The retrospective design precludes standardization of correction intent, meaning measured postoperative offsets reflect achieved rather than planned alignment, conflating surgical decision-making with outcome prediction.

Original Abstract

STUDY DESIGN

Retrospective study.

OBJECTIVE

To compare the predictive performance of three lordosis correction parameters for proximal junctional kyphosis (PJK) in adult spinal deformity (ASD) surgery.
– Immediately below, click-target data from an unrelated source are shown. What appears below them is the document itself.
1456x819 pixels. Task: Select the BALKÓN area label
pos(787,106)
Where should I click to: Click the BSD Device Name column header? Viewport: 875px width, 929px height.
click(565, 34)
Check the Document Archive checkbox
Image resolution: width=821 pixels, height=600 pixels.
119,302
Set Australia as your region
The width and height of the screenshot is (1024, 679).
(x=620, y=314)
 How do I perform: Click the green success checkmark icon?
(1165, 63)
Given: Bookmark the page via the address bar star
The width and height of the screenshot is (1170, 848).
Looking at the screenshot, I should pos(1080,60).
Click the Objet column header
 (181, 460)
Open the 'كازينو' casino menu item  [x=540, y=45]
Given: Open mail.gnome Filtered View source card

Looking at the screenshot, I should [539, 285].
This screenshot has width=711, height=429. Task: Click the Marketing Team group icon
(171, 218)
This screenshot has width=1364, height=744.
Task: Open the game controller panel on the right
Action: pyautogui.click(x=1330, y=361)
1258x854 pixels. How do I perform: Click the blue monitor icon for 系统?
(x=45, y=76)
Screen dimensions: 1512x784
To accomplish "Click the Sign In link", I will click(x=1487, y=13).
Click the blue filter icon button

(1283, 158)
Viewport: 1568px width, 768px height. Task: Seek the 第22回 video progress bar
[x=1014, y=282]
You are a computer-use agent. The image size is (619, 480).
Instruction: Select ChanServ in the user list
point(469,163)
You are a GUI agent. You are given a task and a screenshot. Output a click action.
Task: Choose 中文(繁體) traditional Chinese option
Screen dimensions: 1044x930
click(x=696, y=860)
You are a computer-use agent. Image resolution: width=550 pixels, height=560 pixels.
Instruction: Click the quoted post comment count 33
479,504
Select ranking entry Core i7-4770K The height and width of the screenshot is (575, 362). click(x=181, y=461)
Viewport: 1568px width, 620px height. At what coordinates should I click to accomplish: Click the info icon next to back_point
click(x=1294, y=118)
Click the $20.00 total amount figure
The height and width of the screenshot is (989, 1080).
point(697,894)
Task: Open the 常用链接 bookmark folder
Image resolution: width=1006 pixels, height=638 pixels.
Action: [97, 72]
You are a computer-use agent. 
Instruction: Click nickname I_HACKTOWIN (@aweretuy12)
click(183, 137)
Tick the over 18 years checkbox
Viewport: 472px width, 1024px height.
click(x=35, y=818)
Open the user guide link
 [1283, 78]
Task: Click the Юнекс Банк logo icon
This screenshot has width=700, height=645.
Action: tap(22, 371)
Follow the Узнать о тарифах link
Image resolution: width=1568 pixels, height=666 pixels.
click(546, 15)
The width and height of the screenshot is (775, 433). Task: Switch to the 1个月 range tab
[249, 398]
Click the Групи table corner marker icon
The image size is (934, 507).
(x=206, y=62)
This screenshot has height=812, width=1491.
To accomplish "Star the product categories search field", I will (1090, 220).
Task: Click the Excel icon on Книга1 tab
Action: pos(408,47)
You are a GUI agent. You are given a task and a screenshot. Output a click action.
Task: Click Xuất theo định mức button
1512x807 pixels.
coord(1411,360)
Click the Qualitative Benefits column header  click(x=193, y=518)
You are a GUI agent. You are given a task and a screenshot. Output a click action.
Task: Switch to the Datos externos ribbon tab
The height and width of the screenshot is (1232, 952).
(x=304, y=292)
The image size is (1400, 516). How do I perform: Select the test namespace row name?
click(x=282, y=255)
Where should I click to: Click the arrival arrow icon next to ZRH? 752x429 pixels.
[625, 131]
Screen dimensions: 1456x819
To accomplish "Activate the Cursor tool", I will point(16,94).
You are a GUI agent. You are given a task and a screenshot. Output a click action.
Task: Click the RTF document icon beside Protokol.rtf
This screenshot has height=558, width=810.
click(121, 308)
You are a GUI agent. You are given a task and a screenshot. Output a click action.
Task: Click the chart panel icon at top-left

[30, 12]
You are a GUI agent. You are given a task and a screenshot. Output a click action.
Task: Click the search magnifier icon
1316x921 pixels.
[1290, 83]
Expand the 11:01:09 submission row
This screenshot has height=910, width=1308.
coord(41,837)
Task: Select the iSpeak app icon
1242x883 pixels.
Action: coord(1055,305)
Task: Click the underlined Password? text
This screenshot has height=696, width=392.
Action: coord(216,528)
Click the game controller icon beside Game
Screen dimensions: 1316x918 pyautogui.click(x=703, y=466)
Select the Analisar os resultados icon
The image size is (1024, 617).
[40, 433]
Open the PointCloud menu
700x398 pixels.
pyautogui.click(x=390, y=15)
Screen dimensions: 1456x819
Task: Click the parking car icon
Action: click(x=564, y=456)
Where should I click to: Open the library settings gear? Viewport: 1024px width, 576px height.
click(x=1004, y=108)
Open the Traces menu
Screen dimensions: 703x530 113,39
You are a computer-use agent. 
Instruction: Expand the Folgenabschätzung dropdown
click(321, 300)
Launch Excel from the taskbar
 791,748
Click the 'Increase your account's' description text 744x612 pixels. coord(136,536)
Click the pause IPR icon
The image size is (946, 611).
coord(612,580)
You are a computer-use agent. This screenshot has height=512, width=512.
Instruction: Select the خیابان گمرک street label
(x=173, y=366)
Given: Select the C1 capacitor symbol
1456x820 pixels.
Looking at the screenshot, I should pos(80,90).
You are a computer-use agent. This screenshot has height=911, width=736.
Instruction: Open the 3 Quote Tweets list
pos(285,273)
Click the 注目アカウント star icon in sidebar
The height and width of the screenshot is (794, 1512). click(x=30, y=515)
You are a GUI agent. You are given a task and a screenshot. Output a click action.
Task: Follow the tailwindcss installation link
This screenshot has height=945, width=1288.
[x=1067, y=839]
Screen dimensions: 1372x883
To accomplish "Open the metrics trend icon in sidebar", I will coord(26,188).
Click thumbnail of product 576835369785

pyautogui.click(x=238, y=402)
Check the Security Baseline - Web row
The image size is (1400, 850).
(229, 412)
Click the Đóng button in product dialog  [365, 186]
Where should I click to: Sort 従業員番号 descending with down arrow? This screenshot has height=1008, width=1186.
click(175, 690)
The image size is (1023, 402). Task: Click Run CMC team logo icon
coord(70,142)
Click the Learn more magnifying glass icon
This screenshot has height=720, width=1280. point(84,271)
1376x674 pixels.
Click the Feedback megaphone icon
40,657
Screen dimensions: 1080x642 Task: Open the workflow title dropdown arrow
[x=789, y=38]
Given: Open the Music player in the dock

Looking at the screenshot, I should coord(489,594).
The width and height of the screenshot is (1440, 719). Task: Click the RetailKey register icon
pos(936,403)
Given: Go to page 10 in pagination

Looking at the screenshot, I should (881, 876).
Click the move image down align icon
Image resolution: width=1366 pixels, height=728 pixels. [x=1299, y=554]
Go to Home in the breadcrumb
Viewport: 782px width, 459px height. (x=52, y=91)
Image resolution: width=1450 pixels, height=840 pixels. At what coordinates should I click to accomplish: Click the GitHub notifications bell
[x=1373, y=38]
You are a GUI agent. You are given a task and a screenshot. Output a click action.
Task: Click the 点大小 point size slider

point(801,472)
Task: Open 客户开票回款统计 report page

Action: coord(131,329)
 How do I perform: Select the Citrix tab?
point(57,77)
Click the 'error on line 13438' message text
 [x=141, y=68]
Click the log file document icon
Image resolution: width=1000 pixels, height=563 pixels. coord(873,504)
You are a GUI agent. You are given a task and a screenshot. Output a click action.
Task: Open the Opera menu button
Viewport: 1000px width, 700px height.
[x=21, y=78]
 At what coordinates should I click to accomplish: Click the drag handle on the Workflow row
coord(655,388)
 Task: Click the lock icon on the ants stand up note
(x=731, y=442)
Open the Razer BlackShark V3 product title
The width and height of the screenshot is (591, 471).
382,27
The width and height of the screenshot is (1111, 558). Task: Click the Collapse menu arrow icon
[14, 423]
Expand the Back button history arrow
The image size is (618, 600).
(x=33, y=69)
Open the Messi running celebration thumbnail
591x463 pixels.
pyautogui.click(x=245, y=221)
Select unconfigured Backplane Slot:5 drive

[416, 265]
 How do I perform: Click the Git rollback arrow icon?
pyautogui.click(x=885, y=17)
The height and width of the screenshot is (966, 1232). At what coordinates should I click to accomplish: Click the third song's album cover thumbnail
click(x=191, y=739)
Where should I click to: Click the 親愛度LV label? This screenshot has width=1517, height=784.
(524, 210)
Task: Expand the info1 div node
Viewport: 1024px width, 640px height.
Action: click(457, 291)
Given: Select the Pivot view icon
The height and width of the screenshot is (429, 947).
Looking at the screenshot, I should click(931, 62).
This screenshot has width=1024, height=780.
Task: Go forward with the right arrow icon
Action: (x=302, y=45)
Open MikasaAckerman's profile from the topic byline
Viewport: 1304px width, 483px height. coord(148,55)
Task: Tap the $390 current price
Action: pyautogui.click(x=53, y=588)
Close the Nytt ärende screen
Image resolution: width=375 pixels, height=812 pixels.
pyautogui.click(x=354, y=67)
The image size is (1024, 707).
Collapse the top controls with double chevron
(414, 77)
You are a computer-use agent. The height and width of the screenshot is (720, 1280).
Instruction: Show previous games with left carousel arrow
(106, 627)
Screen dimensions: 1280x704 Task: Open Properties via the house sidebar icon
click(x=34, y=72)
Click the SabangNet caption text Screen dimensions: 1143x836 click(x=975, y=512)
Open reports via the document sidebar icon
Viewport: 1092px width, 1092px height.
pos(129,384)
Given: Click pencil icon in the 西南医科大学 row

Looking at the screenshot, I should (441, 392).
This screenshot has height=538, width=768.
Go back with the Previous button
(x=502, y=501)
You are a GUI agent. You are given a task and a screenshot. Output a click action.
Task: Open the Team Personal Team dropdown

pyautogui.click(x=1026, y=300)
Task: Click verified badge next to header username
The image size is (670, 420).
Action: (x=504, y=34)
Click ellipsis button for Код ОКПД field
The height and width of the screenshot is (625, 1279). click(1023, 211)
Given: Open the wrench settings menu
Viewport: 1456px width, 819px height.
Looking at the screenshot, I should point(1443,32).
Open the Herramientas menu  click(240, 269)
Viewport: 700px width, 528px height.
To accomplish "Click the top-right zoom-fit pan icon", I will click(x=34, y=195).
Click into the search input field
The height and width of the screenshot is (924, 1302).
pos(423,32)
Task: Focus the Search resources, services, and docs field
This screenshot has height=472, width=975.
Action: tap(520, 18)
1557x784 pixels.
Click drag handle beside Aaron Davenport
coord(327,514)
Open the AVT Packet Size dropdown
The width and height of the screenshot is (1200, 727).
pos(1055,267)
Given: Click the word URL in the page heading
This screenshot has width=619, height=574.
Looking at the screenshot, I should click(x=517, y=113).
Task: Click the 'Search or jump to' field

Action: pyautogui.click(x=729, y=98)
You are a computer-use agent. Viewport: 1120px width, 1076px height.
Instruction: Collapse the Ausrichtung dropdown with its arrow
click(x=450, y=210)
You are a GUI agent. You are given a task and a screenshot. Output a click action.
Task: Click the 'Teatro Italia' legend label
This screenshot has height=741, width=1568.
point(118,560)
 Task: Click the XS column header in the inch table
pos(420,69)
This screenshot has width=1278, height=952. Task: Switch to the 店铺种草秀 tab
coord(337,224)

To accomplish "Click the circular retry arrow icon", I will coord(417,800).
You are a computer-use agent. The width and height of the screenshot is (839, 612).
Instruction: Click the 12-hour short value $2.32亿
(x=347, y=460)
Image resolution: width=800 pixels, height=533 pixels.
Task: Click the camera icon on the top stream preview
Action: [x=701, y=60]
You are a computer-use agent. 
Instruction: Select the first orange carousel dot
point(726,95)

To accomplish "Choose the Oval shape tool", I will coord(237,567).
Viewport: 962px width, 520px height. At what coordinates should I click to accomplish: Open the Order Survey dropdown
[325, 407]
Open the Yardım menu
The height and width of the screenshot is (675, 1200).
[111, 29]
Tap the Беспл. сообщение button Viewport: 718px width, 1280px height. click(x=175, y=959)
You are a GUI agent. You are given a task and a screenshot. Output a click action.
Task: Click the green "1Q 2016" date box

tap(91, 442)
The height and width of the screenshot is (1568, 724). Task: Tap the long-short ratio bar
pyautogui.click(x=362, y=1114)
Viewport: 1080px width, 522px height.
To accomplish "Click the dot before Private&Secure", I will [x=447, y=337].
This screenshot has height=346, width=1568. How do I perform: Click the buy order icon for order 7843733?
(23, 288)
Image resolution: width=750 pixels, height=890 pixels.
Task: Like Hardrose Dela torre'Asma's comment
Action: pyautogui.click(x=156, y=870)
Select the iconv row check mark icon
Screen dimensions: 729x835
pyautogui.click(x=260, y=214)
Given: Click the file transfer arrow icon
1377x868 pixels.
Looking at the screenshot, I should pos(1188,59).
SUMMARY OF BACKGROUND DATA

Although the extent of lordosis correction, as measured by pelvic incidence minus lumbar lordosis (PI-LL), age-adjusted PI-LL, and L1PA, has been identified as a risk factor for PJK, direct comparison of their predictive ability has not been fully explored.

METHODS

A total of 323 patients who underwent lower thoracic spine to pelvis fusion with a 2-year follow-up were included. Three lordosis correction parameters were measured postoperatively: PI-LL, age-adjusted PI-LL offset, and L1PA offset. PJK was defined both radiographically and clinically. Logistic regression models with restricted cubic splines were used to assess the relationship between each parameter and the occurrence of PJK. Discriminative performance was evaluated using the area under the receiver operating characteristic curve (AUC), and calibration performance was assessed using Brier scores (lower scores indicate better performance). Odds ratios were calculated at multiple offset levels to evaluate effect sizes.

RESULTS

All three parameters demonstrated similar discriminative abilities (AUCs: 0.638 for PI-LL, 0.648 for age-adjusted PI-LL offset, and 0.704 for L1PA offset; P>0.05). However, the L1PA offset model showed significantly superior calibration performance (Brier score=0.196) compared to PI-LL (0.211) and age-adjusted PI-LL offset (0.210). Effect size analysis revealed that while overcorrection (negative offset values) increased PJK risk across all models, only the L1PA offset demonstrated a clear dose-response relationship. Correlation analysis showed that L1PA had only a moderate correlation with PI-based parameters, suggesting it captures distinct alignment features.

CONCLUSIONS

All three lordosis correction parameters were predictive of PJK, but the L1PA offset showed improved calibration and more consistent risk stratification. L1PA may serve as a more robust and individualized metric for guiding alignment in ASD surgery.